Rendering a texture with a 'baked UI' to the framebuffer might be "just about as expensive" as rendering the detailed UI elements directly to the framebuffer.
Processing a pixel isn't inherently cheaper than processing a vertex, but there are a lot more pixels than vertices in typical UIs (a baked texture might still win when there's a ton of alpha-blended layers though).
Also, of course you'd also need to aggresively batch draw calls (e.g. Dear ImGui only issues a new render command when the texture or clipping rectangle changes, e.g. a whole window will typically be rendered in one or two draw calls).
What are you even basing this on? I did an experiment a few days ago, where a text input on a web page reacts to text input. Once it hits a certain count, the colour changes, like a validation error.
In the initial crappy implementation the code was assigning the same class over and over to the text input, rather than only when required. Despite that being an obvious bug, I could literally feel the difference in typing speed and how that was hammering the page.
Once the bug was fixed, and it only assigned it once correctly, the problem went away.
"redraw everything the whole frame" and "don't do any diffing" sound insane in this regard.
> "redraw everything the whole frame" and "don't do any diffing" sound insane in this regard.
You need to consider that a web browser with its millions of lines of code in the DOM and rendering engine is pretty much the worst case for "redrawing a complex UI each frame". Add React on top and the whole contraption might still be busy with figuring out what has changed and needs to be redrawn at the time an immediate mode UI sitting directly on top of a 3D API is already done rendering the entire UI from scratch.

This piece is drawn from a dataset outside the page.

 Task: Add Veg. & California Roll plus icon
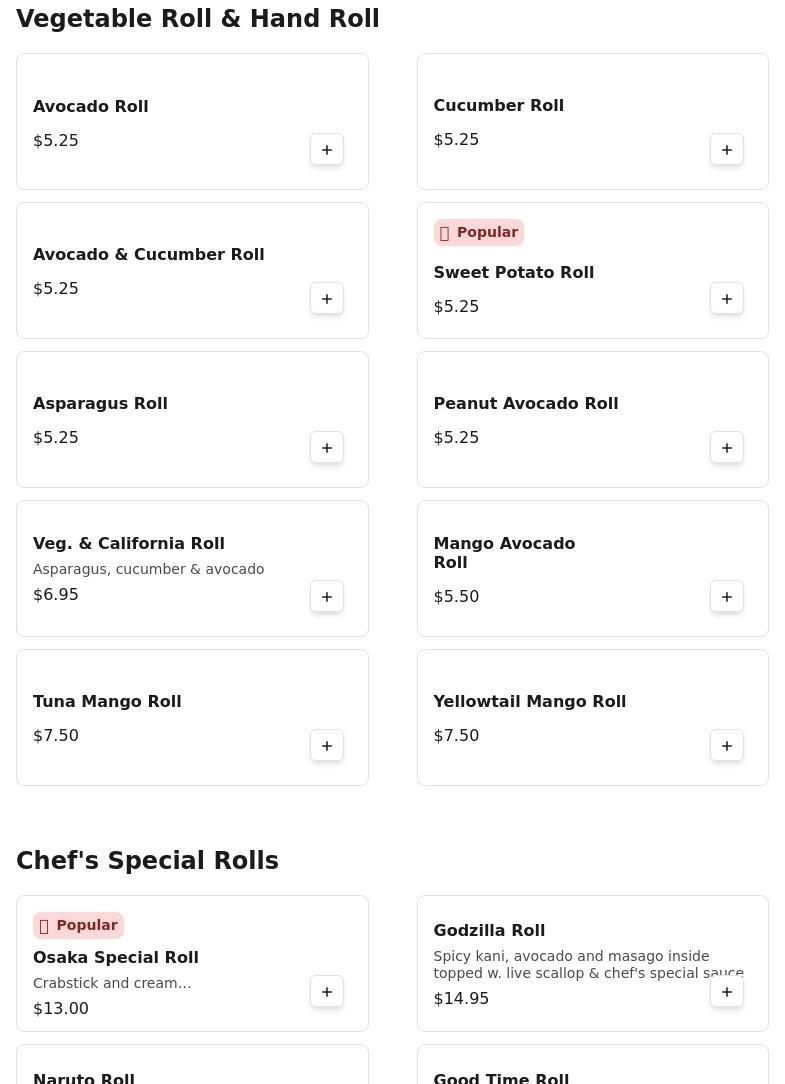tap(326, 596)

A native immediate mode UI will easily be several hundred times less code (for instance Dear ImGui is currently just under 50kloc 'orthodox C++').
> While it’s far from perfect, writing it taught me more about UI systems than I ever would have learned by sticking to established solutions alone.

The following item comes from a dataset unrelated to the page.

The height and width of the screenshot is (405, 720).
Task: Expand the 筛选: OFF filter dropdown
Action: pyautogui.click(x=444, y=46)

This is a great attitude to have. Keep up the great work.
Had a similar itch during my game development with libgdx, and had almost same architecture eventually
I found that I have two different ways to construct UI layout , from top down, and from down to top, those could be contradictory, wonder how one could solve this, seems like common problem in all frameworks that I saw, like flutter just fail with error on screen if it can't solve restrictions in such conflict , others just show jiberish
rectcut is a good API for layout if you have a fixed viewport (eg eink display)

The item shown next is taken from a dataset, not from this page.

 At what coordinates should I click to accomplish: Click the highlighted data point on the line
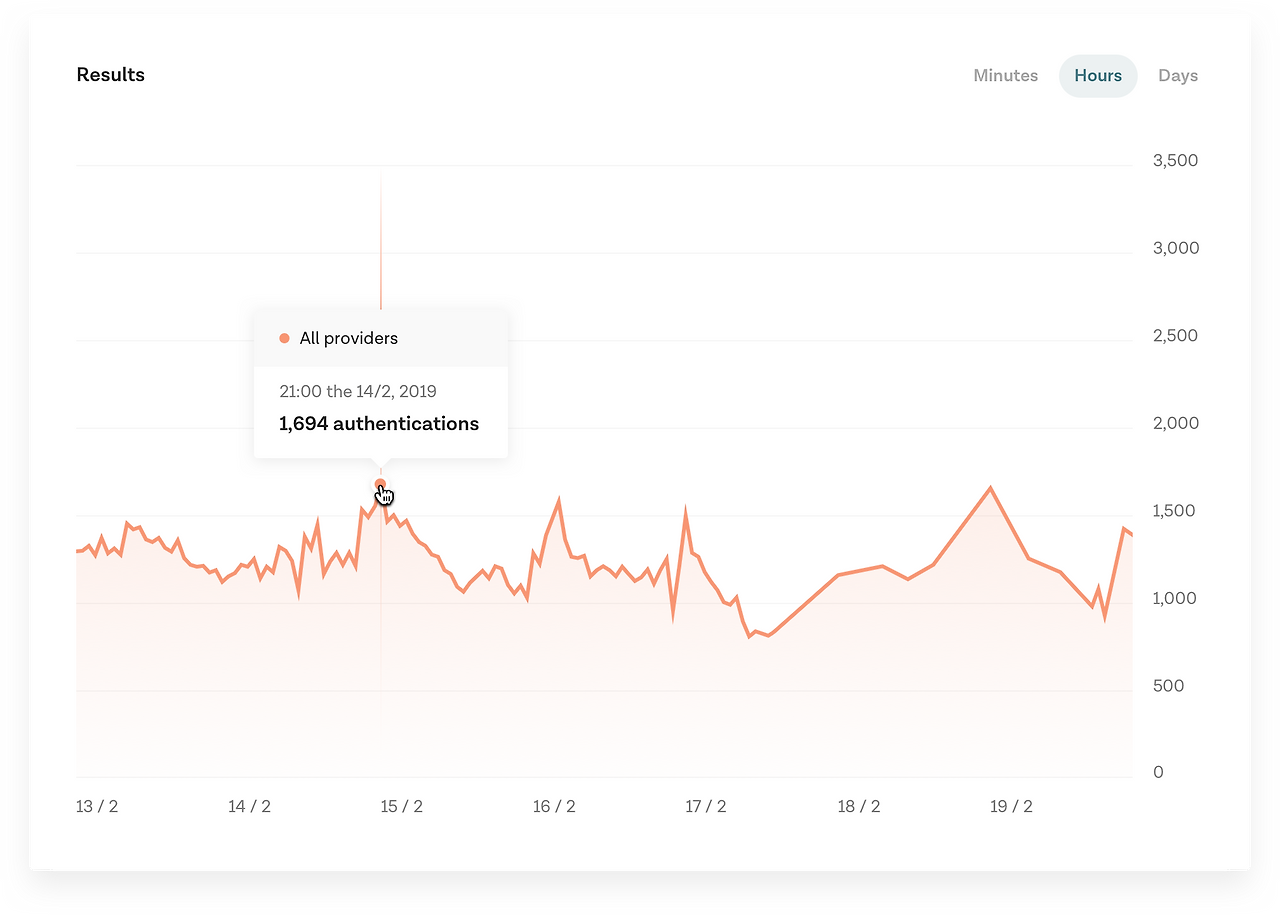pyautogui.click(x=380, y=484)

the API is a very simple one where you slice parts off an initial Rect. the only feature it provides is that it tracks (x, y, h, w) for you.
it doesn't work well with intrinsic sizes - it's more of a top down, fixed size thing.
I actually use a very similar paradigm successfully in a game [1] whose (immediate-mode) UI is fully responsive. I allow more operations than just cutting to do that, but the basic idea seems to be the same. The code may look like a bit of a mess at a first glance [2], but I still find it easier to work with and make it do what I actually want with some very basic vector maths, than with the layout-container rules of most UI frameworks.
[1]: https://fruitsandtails.fghj.cz/
[2]: https://codeberg.org/spiffyk/FruitsAndTails/src/branch/main/...
author here - thanks for posting :D would love to hear any thoughts or questions.
At what point do you think you’d give in and use an existing solution?
I’m going through similar “hell” (my words). I just wanted some simple Ui for WebXR but the dipshits that designed XR for the web fucking threw all the web parts out so you can not just put up a few simple html elements up in XR. You have to write your own UI library from scratch. It’s so mind bogglingly stupid.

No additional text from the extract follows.